- **Goal of the exercise**
The copy should run from the line containing "This screenshot has width=922, height=519." through the last line of the entries below, exactly as written, with pictures omitted.

Input data START

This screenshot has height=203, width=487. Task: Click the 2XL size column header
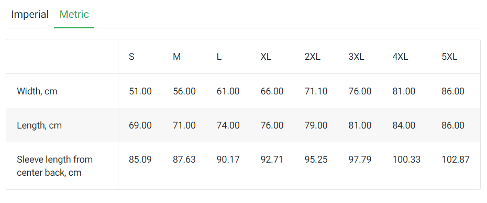313,57
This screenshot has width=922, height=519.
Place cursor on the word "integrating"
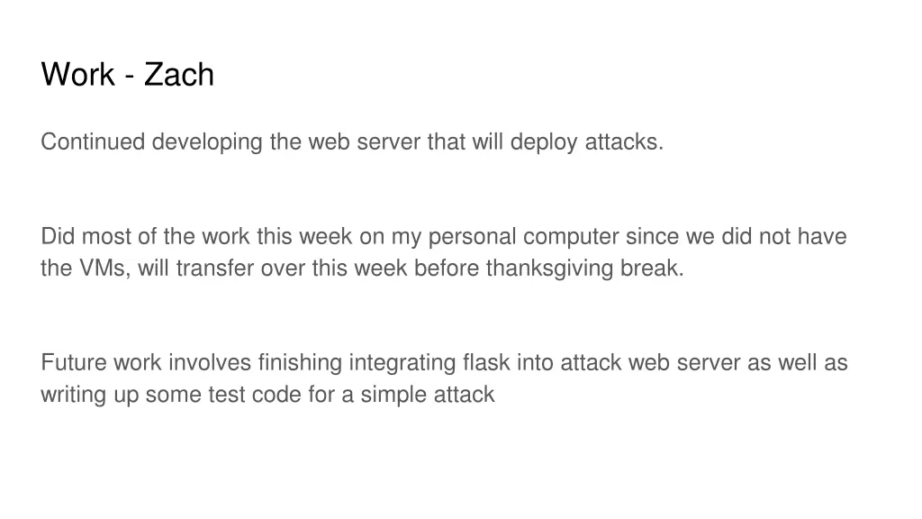click(402, 363)
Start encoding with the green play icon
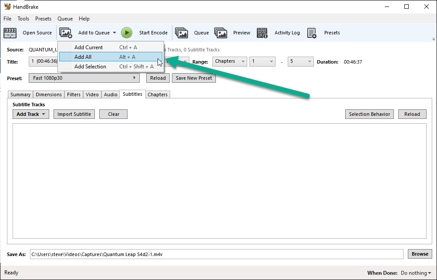 (x=127, y=33)
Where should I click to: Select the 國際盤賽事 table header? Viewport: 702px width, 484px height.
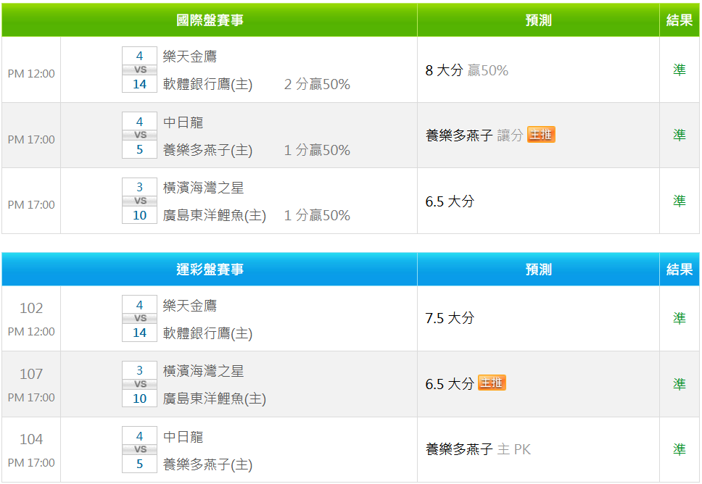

Input data END

- **Response box**
This screenshot has width=922, height=519.
Place cursor on the word "integrating"
click(402, 363)
Start encoding with the green play icon
 (x=127, y=33)
Where should I click to: Select the 國際盤賽事 table header? Viewport: 702px width, 484px height.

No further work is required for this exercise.